>>>>

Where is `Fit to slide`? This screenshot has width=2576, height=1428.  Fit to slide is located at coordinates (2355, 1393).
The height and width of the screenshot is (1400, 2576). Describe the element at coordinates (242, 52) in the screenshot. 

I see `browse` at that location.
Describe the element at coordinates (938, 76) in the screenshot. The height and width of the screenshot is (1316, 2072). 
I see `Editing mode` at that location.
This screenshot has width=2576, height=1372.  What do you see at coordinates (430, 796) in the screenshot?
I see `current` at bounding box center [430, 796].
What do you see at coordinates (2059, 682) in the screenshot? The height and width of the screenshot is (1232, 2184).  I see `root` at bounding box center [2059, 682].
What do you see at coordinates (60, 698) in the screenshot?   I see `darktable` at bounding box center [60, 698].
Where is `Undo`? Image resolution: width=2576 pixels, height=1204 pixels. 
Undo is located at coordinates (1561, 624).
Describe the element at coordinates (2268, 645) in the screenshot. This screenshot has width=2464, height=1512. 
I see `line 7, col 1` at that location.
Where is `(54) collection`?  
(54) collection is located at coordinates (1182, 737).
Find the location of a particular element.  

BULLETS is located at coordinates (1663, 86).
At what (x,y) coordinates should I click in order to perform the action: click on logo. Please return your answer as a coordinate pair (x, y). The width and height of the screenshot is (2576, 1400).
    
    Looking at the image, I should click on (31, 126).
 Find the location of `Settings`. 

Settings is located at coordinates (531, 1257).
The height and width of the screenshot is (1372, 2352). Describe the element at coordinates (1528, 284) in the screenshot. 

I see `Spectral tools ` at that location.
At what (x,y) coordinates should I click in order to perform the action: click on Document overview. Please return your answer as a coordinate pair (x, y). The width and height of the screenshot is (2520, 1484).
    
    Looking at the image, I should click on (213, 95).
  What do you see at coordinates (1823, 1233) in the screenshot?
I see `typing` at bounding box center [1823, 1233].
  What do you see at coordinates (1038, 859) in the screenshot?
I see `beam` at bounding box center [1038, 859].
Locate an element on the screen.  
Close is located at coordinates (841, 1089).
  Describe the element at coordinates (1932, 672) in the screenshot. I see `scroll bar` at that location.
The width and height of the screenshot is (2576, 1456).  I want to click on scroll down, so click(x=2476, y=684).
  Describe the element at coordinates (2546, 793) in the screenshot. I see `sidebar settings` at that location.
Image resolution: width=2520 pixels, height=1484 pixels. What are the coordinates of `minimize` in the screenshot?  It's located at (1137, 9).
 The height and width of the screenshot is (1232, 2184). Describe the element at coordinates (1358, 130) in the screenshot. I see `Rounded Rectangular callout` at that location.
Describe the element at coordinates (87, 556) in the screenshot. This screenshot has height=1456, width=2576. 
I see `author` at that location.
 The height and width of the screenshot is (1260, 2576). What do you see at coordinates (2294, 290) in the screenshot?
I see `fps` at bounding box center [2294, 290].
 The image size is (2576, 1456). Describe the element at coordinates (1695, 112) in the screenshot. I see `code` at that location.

<<<<

Exercise description: List each line of the material above that contains the string "should", treating uppercase and lowercase as different.

Solution for this task:
At what (x,y) coordinates should I click in order to perform the action: click on logo. Please return your answer as a coordinate pair (x, y). The width and height of the screenshot is (2576, 1400).
    Looking at the image, I should click on (31, 126).
At what (x,y) coordinates should I click in order to perform the action: click on Document overview. Please return your answer as a coordinate pair (x, y). The width and height of the screenshot is (2520, 1484).
    Looking at the image, I should click on (213, 95).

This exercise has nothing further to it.